These days collateral has a nasty connotation: the leverage banks require for a loan or the death of non-combatants in an act of war. I’d like to think my Episcopal church project has had some positive collateral effect. Take the second group of biographies (mentioned in the previous entry Toward Product) as example.
“Bishops and Pawns” is a cluster of thirty or more short biographical sketches of clergy active in Dakota during the last territorial decade, 1879-1889. Bishops were rarely on the scene. Initially we were administered from Omaha by the elderly Bishop Robert Harper Clarkson, with responsibility for more than 225,000 square miles and no convenient way to reach its northwestern extremities than travel through the Twin Cities. I suppose Missouri River steamboats were an option. When the Missionary Diocese of North Dakota was finally established, Clarkson continued as bishop but was assisted by his brother in Christ, Henry Benjamin Whipple, Bishop of Minnesota, a good deal more conveniently situated. During those years, northern Dakota’s Episcopalians depended on the spiritual strength and physical stamina of yeoman priests—virtual circuit riders—like Rev B. F. Cooley who came to Fargo in the spring of 1881.
Cooley proves to have been a “type” among 19th century Episcopal clergy. A “High Churchman”—meaning he was drawn to Anglo-Catholic patterns of liturgy, music and design—he was born in Massachusetts at a time when his diocese was decidedly “Low” or Evangelical. His bishop Manton Eastburn was barely tolerant of such popish pageantry as elevating the host at communion and bowing during the liturgy of consecration. These actions got Cooley in trouble more than once. There were, have been and continue to be pockets of liturgical conservatism in the Episcopal denomination, so much so that a splinter denomination (the Anglican Church in North America) has formed from defecting parishes. Recently the entire Diocese of Quincy (Illinois) went its own way and sought refuge in the ACNA. In Cooley’s time such wholesale defection was unthinkable, so he migrated from parish to parish throughout New England, eventually seeking greater tolerance in dioceses like Newark and Chicago.

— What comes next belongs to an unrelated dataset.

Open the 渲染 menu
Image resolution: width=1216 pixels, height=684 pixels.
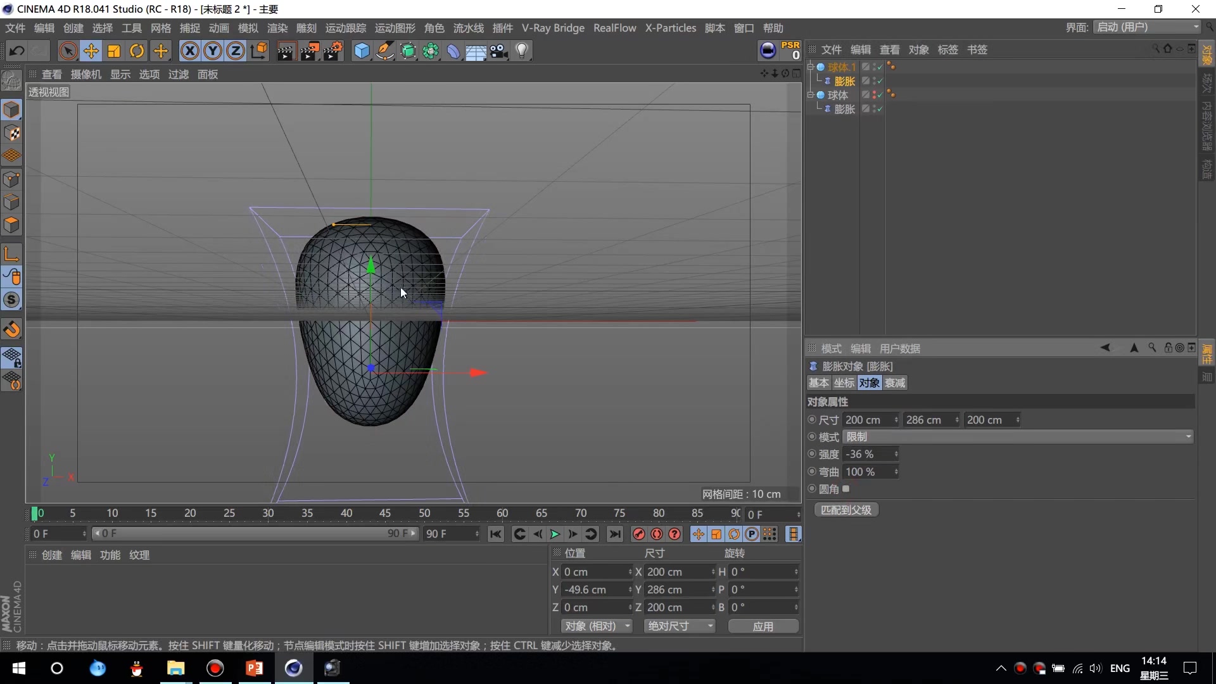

The frontier attracted High Churchmen like Cooley. It may be that their zeal needed the outlet afforded, even required, by frontier conditions, the paucity of resources, the virtual blank slate of a raw new community. So it made sense to have found him in Dakota as one of a string of priests at Fargo’s Christ Church (it would later be named Gethsemane). Cooley was here from 1881 into the fall of 1885, when he somehow ran afoul of the congregation and left town with the faint whiff of tar and feathers on the wind. The Fargo Argus is so circumspect about the reasons that we may never know. In a clerical career of nearly fifty years, however, Rev Benjamin Franklin Cooley served parishes in Massachusetts, Connecticut, New York, New Jersey, Maine, Dakota, Illinois and Wisconsin, returning ultimately to his hometown of Granville, Massachusetts where he died and was buried in 1913.
The priestly life had taken its toll on Rev Cooley. His marriage failed (they separated; clerical divorce being out of the question); he was driven from two parishes for unspecified reasons (Fargo and Eau Claire); he was hospitalized at least twice for fatigue. He and his wife Ellen Josephine (Hodges) Cooley had no children and he left no written legacy: letters, diaries, photographs, etc. But, oh my, he did leave churches in his wake!
At a dozen localities, he could legitimately claim to have organized a parish, raised funds, secured a lot and, at a time when the architectural profession was still forming, to have practically designed a half dozen churches independently or with benefit of architectural consultation. Cooley played a strong design role at both Lisbon and Casselton, as well as communities in Wisconsin and Massachusetts. And his hand can be detected elsewhere. So why not borrow him for a few months in Agincourt, Iowa?
To be more architecturally interesting, I had imagined the parish of St Joseph-the-Carpenter to have had an Anglo-Catholic orientation. And the time would ripe for Cooley’s presence: a few months after his departure from Fargo and before his appearance in Milwaukee. And those months would be more than enough to set the course of construction firmly on a path toward liturgical authenticity.
It’s comforting to think that the good father channelled a bit of himself through me in the design of St Joe’s.